▶ SELECTED EXCERPT:
************

Latest revision as of 22:10, 5 June 2020


A distance between probability measures, expressed in terms of the Hellinger integral. Suppose that on a measurable space $ ( \mathfrak X , {\mathcal B} ) $ a family of probability measures $ \{ {\mathsf P} _ \theta \} $, $ \theta \in \Theta $, is given that are all absolutely continuous relative to some $ \sigma $- finite measure $ \mu $ on $ {\mathcal B} $.

The Hellinger distance between two measures $ {\mathsf P} _ {\theta _ {1} } $ and $ {\mathsf P} _ {\theta _ {2} } $( $ \theta _ {1} , \theta _ {2} \in \Theta $) is defined by the formula

$$ r ( \theta _ {1} , \theta _ {2} ) = \ \{ 2 [ 1 - H ( \theta _ {1} , \theta _ {2} )] \} ^ {1/2\ } = $$

$$ = \ \left \{ \int\limits _ { \mathfrak X } \left [ \sqrt { \frac{d {\mathsf P} _ {\theta _ {1} } }{d \mu } } - \sqrt { \frac{d {\mathsf P} _ {\theta _ {2} } }{d \mu } } \right ] ^ {2} d \mu \right \} ^ {1/2} , $$

where

$$ H ( \theta _ {1} , \theta _ {2} ) = \ \int\limits _ { \mathfrak X } \sqrt { \frac{d {\mathsf P} _ {\theta _ {1} } }{d \mu } } \sqrt { \frac{d {\mathsf P} _ {\theta _ {2} } }{d \mu } } d \mu $$

is the Hellinger integral. The Hellinger distance does not depend on the choice of the measure $ \mu $ and has the following properties:

1) $ 0 \leq r ( \theta _ {1} , \theta _ {2} ) \leq \sqrt 2 $;

2) $ r ( \theta _ {1} , \theta _ {2} ) = \sqrt 2 $ if and only if the measures $ {\mathsf P} _ {\theta _ {1} } $ and $ {\mathsf P} _ {\theta _ {2} } $ are mutually singular;

3) $ r ( \theta _ {1} , \theta _ {2} ) = 0 $ if and only if $ {\mathsf P} _ {\theta _ {1} } = {\mathsf P} _ {\theta _ {2} } $.

************

▶ DATASET EXCERPTS:
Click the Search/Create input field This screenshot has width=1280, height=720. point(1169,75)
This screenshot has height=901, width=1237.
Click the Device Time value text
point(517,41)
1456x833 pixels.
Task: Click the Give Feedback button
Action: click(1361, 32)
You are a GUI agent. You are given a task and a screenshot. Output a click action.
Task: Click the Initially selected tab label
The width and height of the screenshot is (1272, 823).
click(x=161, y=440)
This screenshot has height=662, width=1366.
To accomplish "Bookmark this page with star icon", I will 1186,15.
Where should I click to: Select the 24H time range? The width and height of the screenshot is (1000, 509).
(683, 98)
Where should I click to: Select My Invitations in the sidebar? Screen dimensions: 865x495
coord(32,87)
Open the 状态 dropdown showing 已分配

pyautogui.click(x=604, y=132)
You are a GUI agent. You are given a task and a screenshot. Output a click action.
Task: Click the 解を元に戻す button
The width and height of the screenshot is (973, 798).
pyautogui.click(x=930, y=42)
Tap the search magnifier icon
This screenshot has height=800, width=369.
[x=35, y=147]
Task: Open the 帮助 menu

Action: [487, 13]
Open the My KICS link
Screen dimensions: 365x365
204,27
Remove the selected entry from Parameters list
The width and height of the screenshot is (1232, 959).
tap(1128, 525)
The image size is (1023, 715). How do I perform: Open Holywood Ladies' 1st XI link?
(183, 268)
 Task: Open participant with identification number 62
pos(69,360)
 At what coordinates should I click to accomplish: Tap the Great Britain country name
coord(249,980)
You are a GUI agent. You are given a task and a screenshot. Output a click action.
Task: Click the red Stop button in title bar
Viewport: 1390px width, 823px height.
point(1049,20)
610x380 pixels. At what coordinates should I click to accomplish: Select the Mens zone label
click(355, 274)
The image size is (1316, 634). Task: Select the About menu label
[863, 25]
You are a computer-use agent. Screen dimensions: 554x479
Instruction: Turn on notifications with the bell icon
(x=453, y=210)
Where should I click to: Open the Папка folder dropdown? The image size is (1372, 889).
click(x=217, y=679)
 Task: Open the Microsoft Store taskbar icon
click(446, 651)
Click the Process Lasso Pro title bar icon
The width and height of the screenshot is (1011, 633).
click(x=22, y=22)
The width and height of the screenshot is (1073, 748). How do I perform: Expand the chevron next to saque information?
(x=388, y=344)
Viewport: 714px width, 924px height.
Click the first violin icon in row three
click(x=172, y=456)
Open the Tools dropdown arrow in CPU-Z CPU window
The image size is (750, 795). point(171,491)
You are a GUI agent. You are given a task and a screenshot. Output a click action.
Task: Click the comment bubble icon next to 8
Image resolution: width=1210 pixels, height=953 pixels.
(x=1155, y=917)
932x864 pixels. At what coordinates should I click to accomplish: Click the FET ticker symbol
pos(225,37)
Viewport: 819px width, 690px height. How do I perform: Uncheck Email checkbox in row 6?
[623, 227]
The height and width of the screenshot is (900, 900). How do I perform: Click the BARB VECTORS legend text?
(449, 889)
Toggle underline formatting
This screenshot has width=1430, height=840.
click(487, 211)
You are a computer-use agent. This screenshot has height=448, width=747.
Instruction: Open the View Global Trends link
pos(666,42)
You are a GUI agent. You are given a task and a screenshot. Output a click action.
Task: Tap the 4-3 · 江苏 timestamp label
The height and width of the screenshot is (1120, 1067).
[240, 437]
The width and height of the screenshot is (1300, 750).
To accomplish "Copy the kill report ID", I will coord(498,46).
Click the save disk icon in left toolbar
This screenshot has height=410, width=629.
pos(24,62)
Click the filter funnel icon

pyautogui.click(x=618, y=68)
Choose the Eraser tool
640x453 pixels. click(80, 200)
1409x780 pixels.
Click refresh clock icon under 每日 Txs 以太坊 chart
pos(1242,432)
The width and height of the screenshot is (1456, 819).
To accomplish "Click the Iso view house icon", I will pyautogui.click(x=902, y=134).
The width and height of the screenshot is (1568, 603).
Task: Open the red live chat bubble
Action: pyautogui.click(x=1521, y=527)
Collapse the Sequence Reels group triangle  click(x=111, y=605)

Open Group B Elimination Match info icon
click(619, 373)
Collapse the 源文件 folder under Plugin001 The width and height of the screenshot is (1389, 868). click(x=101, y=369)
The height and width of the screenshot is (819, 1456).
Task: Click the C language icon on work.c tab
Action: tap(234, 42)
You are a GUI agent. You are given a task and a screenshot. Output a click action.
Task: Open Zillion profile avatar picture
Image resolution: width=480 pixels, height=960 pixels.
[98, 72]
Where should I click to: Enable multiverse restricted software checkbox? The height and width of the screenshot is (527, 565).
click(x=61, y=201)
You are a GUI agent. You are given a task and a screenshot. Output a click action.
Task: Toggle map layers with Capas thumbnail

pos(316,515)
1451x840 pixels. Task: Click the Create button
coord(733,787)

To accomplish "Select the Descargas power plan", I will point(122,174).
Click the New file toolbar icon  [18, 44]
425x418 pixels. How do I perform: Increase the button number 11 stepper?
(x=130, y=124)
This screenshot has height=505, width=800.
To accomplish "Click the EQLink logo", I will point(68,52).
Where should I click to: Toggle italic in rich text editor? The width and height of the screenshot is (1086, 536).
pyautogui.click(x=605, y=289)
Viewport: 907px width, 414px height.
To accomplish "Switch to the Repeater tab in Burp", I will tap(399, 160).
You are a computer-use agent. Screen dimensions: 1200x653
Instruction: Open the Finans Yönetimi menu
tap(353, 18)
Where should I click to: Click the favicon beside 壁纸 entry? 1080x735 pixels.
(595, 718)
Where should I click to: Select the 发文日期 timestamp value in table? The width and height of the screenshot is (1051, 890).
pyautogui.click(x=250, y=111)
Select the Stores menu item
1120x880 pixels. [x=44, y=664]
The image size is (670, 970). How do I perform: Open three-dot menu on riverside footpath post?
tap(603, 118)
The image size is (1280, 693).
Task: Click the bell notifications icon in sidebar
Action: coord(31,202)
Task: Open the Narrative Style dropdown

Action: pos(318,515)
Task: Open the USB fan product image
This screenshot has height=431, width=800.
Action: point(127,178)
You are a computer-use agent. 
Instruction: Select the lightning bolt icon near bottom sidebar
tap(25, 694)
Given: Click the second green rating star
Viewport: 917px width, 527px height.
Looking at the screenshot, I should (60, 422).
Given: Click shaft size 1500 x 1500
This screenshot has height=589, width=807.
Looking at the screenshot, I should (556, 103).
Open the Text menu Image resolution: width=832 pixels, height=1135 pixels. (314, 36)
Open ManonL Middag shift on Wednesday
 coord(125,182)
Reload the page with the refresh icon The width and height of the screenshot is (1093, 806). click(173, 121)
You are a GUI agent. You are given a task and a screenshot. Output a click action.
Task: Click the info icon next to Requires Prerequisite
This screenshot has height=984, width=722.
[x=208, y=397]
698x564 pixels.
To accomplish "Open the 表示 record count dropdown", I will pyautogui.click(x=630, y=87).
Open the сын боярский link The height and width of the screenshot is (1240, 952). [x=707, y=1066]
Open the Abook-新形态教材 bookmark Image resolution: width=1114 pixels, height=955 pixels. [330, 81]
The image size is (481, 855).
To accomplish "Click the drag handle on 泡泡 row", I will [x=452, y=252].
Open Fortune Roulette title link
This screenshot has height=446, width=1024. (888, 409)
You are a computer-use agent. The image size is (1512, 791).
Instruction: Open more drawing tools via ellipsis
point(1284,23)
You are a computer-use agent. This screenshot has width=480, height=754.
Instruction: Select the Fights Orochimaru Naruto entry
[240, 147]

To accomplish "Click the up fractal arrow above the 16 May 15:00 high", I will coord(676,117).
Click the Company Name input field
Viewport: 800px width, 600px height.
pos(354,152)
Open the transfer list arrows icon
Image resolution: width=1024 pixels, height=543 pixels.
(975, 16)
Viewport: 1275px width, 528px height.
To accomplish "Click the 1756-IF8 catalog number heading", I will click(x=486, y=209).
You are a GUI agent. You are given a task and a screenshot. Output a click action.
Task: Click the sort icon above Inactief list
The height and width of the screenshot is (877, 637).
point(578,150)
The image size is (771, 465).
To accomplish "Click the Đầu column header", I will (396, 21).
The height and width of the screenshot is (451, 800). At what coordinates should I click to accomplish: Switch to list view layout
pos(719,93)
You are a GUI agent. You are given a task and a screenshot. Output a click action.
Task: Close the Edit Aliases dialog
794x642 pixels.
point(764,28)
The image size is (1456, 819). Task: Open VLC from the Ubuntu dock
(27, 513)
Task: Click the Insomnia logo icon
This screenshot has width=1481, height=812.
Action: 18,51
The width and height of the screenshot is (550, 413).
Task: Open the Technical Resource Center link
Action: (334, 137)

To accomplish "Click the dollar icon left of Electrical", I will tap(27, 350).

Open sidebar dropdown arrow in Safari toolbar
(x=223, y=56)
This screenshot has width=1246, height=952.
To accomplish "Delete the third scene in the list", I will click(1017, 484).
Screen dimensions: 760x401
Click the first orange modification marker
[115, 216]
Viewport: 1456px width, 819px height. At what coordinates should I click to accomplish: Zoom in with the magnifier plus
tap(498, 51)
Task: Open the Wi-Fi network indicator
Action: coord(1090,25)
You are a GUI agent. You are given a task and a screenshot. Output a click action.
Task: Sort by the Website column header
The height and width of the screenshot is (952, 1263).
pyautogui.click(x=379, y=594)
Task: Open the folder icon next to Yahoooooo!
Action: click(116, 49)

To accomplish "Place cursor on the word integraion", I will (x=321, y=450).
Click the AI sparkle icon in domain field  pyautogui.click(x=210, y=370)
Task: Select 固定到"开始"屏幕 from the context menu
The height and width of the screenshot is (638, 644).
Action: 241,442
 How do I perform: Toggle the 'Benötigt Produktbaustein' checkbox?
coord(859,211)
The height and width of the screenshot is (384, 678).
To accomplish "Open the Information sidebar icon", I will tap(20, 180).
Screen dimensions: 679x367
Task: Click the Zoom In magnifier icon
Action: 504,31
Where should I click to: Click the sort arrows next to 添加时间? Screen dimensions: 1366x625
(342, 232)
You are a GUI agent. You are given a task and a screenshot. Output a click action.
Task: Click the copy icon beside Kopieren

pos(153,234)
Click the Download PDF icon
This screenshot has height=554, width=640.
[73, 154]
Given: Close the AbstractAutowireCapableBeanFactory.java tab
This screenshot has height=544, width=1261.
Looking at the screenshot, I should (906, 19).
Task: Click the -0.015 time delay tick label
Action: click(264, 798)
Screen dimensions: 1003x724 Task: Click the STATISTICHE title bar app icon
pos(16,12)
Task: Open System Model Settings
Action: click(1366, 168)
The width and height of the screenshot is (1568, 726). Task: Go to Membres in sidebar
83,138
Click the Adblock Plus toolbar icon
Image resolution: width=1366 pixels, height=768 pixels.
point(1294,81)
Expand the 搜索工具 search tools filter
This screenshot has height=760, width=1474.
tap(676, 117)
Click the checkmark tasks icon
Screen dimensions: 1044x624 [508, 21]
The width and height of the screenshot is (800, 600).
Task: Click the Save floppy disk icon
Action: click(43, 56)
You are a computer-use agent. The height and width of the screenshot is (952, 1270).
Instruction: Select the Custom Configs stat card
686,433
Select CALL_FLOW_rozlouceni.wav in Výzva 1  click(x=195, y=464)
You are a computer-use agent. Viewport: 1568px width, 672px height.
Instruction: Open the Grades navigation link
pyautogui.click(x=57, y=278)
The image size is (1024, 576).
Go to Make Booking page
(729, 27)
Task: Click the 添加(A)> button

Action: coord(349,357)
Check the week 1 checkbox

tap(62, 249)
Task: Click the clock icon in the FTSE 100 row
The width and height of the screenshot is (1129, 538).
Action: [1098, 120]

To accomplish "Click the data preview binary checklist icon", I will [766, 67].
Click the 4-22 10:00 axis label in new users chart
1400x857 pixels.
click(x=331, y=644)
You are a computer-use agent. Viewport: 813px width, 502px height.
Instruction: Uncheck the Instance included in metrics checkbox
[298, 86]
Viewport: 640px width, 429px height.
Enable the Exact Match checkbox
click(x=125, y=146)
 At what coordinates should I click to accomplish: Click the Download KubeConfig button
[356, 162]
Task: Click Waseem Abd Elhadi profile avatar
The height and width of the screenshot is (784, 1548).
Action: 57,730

************

▶ GOAL: What would come next in the passage on the Hellinger distance? Continue it from the end of the third listed property.

▶ THE REPLY:
Let

$$ \| {\mathsf P} _ {\theta _ {1} } - {\mathsf P} _ {\theta _ {2} } \| = \ \sup _ {B \in {\mathcal B} } \ | {\mathsf P} _ {\theta _ {1} } ( B) - {\mathsf P} _ {\theta _ {2} } ( B) | = $$

$$ = \ { \frac{1}{2} } \int\limits _ { \mathfrak X } \left | \frac{d {\mathsf P} _ {\theta _ {1} } }{d \mu } - \frac{d {\mathsf P} _ {\theta _ {2} } }{d \mu } \right | d \mu $$

be the distance in variation between the measures $ {\mathsf P} _ {\theta _ {1} } $ and $ {\mathsf P} _ {\theta _ {2} } $. Then

$$ { \frac{1}{2} } r ^ {2} ( \theta _ {1} , \theta _ {2} ) \leq \ \| {\mathsf P} _ {\theta _ {1} } - {\mathsf P} _ {\theta _ {2} } \| \leq \ r ( \theta _ {1} , \theta _ {2} ). $$

References

[1] H.H. Kuo, "Gaussian measures on Banach spaces" , Springer (1975)
[2] H. Cramér, "Mathematical methods of statistics" , Princeton Univ. Press (1946)
[3] I.A. Ibragimov, R.Z. [R.Z. Khas'minskii] Has'minskii, "Statistical estimation: asymptotic theory" , Springer (1981) (Translated from Russian)
[4] V.M. Zolotarev, "Properties and relations of certain types of metrics" Zap. Nauchn. Sem. Leningrad. Otdel. Mat. Inst. Akad. Nauk. USSR , 87 (1979) pp. 18–35; 206–212 (In Russian) (English summary)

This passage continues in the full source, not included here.